This is not an uncommon problem. Years ago it was a lot worse when little software existed. But those years in the wilderness taught us a lot.
» Sometimes the story they want you to cover is not a “major” Bible story, and there’s no software on it. Most software developers like us are not going to spend a small fortune developing a program on the Man with the Withered Hand. I’m part of the Workshop Rotation Model movement, which say, “teach the majors for several weeks in a row.” If you are changing the Bible story every Sunday, you are teaching a lot of “minor” stories of the Bible which aren’t what the kids need, and won’t remember anyhow because you’re moving to fast. Slow down.
» Sometimes the software that DOES exists isn’t right for your age group. Your K’s and 1st graders will have this problem. Most software is aimed at the mid-upper elementary. Some of it easily stretches down, if you know how to adapt it. Read my article about stretching here. And please note: it’s a lot easier to run a computer lab for older elementary than preschoolers and early readers. Probably more important too! Our older kids need MORE reasons to stay connected to the church.
» Sometimes you may not like the software for a particular story. (Crazy but true, some teachers don’t like gamey software and I can’t do anything about it.)
» Sometimes you didn’t order the software in time, or can’t afford it, or it won’t run on your computers.
» Sometimes your lab is so big, you can’t afford the single program that covers that story.
» Sometimes your lab concept or and leaders can’t pull off what you want them to do (even if they had the right software).
» “Creation is subject to frustration.” Romans 8:20 !
Here are your main options:
Sometimes you just need to do another story, or use another piece of software, or not use the computers.

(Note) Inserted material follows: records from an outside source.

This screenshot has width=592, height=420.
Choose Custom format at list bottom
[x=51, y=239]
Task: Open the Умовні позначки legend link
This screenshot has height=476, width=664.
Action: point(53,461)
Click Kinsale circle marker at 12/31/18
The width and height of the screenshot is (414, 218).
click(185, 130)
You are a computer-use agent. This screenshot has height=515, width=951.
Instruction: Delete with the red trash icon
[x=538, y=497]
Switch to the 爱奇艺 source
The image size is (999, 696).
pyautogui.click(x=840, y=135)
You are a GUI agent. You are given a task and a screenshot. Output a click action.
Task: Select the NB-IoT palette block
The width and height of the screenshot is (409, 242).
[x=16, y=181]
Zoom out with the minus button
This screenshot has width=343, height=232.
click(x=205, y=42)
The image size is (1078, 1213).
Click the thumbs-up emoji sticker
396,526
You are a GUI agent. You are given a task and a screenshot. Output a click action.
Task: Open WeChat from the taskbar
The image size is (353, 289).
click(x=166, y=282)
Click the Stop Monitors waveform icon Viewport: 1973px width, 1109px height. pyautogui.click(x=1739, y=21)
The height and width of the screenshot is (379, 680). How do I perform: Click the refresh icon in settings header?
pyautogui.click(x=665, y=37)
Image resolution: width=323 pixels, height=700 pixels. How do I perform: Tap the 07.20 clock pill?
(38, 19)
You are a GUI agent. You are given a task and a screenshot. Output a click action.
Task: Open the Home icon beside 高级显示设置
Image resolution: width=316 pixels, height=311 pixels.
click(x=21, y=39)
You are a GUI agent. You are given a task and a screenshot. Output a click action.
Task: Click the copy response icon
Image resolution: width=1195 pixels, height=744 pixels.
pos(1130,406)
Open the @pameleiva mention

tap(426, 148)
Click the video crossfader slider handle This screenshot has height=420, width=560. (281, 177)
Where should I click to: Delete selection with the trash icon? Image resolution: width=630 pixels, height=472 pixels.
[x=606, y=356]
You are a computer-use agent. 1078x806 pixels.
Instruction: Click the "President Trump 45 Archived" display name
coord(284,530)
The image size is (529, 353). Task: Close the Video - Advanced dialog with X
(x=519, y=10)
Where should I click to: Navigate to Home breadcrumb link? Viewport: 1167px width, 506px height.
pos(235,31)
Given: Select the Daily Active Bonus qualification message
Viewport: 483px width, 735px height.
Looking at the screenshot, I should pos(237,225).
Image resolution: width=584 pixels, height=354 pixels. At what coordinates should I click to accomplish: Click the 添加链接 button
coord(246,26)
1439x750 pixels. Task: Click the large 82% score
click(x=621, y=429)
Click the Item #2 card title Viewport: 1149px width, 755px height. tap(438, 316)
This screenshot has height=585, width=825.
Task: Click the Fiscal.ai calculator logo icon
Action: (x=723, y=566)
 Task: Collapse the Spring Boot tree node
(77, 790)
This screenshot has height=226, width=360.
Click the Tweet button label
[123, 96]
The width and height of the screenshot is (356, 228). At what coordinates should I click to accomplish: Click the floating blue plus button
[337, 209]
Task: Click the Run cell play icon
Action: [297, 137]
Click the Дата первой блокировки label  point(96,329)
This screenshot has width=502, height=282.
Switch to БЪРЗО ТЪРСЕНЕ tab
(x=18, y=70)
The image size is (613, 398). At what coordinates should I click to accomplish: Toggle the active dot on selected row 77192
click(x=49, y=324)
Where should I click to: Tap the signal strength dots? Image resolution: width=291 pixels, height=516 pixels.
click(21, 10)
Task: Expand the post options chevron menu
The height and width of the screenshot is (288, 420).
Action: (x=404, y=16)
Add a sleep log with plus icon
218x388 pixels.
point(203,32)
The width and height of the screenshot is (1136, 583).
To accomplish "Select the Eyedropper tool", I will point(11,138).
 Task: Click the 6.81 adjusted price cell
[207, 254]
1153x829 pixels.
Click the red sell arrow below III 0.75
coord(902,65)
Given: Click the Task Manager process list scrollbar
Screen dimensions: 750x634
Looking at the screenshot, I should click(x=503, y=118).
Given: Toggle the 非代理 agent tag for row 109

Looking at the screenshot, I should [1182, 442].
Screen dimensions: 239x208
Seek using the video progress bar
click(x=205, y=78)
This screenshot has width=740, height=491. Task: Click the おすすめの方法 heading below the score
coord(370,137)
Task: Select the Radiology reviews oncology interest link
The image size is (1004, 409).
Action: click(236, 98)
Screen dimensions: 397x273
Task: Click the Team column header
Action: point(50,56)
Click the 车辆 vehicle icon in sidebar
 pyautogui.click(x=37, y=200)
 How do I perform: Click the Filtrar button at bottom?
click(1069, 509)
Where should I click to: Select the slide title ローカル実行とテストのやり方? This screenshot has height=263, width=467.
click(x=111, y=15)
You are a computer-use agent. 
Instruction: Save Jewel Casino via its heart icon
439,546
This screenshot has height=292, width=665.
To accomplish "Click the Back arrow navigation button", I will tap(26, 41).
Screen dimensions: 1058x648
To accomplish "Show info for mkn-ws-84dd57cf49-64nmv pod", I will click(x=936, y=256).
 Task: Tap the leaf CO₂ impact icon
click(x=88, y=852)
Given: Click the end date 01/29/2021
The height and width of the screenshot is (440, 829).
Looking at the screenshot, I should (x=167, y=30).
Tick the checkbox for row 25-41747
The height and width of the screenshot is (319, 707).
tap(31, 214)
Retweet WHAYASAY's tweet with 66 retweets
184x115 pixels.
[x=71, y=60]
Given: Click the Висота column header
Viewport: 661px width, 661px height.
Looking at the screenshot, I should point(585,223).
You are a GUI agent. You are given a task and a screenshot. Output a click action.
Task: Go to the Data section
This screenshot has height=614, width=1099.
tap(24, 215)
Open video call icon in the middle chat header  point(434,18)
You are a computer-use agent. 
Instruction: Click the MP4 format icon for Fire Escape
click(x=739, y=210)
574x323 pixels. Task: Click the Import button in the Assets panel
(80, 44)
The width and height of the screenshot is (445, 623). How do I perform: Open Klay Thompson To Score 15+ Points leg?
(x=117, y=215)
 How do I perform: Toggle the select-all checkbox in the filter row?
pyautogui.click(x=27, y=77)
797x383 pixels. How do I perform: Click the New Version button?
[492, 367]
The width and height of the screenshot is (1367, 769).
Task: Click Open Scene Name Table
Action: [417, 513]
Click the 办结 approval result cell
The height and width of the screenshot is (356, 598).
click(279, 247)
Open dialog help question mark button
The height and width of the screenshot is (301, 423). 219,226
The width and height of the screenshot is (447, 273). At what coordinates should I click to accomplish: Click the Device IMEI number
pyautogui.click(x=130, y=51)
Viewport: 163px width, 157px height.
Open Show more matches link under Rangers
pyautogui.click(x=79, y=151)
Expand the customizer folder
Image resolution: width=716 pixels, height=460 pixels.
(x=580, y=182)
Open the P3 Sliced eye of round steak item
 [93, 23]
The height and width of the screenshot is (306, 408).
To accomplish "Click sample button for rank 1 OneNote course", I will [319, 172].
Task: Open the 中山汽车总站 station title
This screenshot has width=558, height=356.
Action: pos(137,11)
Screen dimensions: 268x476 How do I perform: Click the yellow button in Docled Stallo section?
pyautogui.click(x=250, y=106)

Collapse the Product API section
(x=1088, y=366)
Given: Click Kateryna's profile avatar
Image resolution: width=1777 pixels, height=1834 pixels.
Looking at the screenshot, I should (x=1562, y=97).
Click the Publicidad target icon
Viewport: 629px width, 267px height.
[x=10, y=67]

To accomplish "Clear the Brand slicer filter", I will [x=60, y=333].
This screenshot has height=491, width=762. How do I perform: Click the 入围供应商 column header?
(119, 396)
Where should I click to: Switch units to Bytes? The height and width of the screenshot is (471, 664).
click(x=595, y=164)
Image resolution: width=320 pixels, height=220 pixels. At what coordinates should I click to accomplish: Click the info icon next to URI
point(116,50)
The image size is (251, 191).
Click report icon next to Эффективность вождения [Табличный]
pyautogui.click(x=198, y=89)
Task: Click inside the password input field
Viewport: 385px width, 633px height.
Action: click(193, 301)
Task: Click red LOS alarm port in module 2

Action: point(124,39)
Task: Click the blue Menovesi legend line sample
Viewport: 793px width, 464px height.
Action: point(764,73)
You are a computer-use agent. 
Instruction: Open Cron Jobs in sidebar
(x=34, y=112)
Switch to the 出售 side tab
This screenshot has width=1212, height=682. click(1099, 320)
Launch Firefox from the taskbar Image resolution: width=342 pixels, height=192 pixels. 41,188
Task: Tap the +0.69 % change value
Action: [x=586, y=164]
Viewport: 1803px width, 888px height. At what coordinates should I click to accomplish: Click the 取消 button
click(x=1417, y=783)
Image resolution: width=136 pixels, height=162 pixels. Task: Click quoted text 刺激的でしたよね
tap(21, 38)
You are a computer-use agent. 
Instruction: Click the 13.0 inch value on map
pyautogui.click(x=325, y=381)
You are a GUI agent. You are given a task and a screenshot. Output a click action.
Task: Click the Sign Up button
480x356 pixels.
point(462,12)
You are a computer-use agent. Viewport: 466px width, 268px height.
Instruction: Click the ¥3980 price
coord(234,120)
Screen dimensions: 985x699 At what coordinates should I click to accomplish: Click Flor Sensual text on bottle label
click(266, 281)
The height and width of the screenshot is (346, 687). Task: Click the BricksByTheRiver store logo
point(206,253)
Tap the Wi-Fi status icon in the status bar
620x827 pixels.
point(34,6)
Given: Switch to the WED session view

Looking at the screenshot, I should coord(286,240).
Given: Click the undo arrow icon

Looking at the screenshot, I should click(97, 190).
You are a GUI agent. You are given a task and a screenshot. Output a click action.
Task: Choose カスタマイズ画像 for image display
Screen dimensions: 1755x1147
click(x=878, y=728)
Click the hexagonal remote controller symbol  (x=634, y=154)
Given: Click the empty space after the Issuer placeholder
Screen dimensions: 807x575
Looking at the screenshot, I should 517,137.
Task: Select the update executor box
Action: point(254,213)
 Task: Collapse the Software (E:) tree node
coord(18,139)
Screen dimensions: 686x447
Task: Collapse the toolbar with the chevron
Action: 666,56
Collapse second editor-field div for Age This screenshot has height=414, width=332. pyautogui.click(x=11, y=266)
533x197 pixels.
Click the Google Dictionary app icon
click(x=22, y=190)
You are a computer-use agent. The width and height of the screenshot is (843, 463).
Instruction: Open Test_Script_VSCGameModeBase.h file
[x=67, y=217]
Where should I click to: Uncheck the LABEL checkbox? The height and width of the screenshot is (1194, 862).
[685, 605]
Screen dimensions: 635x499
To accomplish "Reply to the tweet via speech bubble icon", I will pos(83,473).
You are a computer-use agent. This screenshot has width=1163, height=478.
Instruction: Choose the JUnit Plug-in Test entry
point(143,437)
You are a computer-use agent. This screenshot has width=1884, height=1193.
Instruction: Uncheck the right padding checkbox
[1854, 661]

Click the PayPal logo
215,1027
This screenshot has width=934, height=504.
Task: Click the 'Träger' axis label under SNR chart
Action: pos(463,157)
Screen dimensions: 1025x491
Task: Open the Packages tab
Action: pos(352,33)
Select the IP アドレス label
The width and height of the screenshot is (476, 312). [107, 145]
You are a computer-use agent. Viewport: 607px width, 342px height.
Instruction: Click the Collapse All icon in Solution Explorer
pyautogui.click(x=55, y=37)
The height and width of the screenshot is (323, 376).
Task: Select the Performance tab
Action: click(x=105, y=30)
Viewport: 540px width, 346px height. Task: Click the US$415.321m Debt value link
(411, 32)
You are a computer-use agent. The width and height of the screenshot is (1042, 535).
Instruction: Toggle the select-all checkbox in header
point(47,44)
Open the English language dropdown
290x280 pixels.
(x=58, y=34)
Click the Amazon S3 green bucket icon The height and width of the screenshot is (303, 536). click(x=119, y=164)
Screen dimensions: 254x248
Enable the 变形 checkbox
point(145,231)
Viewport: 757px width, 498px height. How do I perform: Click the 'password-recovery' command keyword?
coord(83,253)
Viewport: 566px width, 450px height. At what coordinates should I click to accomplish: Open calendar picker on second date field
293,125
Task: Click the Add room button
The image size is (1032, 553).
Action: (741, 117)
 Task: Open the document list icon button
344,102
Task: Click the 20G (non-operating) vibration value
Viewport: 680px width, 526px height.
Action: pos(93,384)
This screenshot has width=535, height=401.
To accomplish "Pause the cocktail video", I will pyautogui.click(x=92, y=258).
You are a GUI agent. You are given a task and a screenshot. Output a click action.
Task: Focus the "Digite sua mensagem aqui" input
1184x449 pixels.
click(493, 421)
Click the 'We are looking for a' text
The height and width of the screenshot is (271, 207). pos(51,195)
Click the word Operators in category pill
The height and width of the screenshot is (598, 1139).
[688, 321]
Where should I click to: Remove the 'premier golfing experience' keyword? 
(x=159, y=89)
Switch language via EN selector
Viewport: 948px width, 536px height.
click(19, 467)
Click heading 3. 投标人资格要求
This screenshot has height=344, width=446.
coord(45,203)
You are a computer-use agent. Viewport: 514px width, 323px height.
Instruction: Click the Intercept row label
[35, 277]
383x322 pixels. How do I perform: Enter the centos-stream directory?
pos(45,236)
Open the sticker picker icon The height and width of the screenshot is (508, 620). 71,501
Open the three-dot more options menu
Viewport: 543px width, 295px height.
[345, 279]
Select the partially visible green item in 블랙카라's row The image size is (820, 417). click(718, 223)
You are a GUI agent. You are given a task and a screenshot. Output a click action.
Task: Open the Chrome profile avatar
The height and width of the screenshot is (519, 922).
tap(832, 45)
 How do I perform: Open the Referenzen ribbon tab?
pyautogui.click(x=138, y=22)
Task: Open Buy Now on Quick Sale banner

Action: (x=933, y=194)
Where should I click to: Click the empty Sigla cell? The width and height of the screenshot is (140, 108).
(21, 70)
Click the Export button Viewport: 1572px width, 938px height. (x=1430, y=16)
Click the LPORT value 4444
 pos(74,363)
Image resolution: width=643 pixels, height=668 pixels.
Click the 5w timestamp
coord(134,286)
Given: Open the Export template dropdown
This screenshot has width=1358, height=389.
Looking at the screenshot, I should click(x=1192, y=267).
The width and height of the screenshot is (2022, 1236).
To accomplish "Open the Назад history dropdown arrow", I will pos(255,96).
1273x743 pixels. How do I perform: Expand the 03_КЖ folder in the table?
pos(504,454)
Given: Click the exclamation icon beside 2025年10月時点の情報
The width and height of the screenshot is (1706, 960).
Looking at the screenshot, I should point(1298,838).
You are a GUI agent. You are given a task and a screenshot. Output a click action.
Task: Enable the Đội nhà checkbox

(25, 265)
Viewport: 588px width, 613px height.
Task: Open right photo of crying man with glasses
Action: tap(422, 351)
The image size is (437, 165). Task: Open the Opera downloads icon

It’s okay. Better an important story with a great piece of software, than trying to figure out the scheduled story with a bad lesson idea. Back in the 90’s we punted a lot! Our computer lab was mostly on its own schedule.
I’ve seen Kindergartners use software made for 5th graders. You just need to be right there to help them. Read that ‘stretching’ article! And look at the teaching guide for the program. It often has helps.
USE YOUR UTILITY PROGRAMS
Write and Illustrate about it with Kid Pix CD. See our KP project ideas.
Make a quiz about it with Fall of Jericho CD.
Use Let’s Talk CD to have the kids create spoken dialog from the story. See all of Let’s Talk’s many lesson starter ideas!
It’s not a sin to go back and use a program from LAST year to fill a hole in your schedule. In fact, it’s awesome educational theory and brain science.
Recall = Remember.
Quizzing is what we did a lot of back in the pre-cool Bible software days. Kids like computer quizzes. Make a game of it.
RE-THINK YOUR LAB “Scope and Sequence”
Change the stories! Some curriculum persists in shotgunning any and all obscure Bible stories at our kids. Or taking a “too creative” approach to some basic stories. I see this with Christmas curriculum: just stay with the basic story please! Kids don’t need lessons that talk about how Norwegians celebrate Christmas.
RE-THINK YOUR LAB SCHEDULE
If you keep running up against “no software for 1st graders” and are tired of punting and using utility programs, consider REDUCING the number of week that the younger kids come into the lab. Only schedule them in when you HAVE the program that works for the story (and for that age group).
RE-THINK YOUR LAB BUDGET
Seriously, is the problem that they want you to teach with computers but have only given you a screensaver budget? I’d rather see a well-run lab with only a few computers and a handful of good software, than a room full of new machines playing stupid games.
RE-THINK YOUR AGE RANGE
If you can’t find good software for the younger kids all the time, don’t have them come in the lab as much. I know I wrote this elsewhere on this page, but it just makes SO much sense to me I want to say it again.
I’ve been teaching with software since 1990. There probably isn’t a Bible story or age group you will try to teach with computers that I haven’t tried, and I’m pretty good at coming up with new approaches.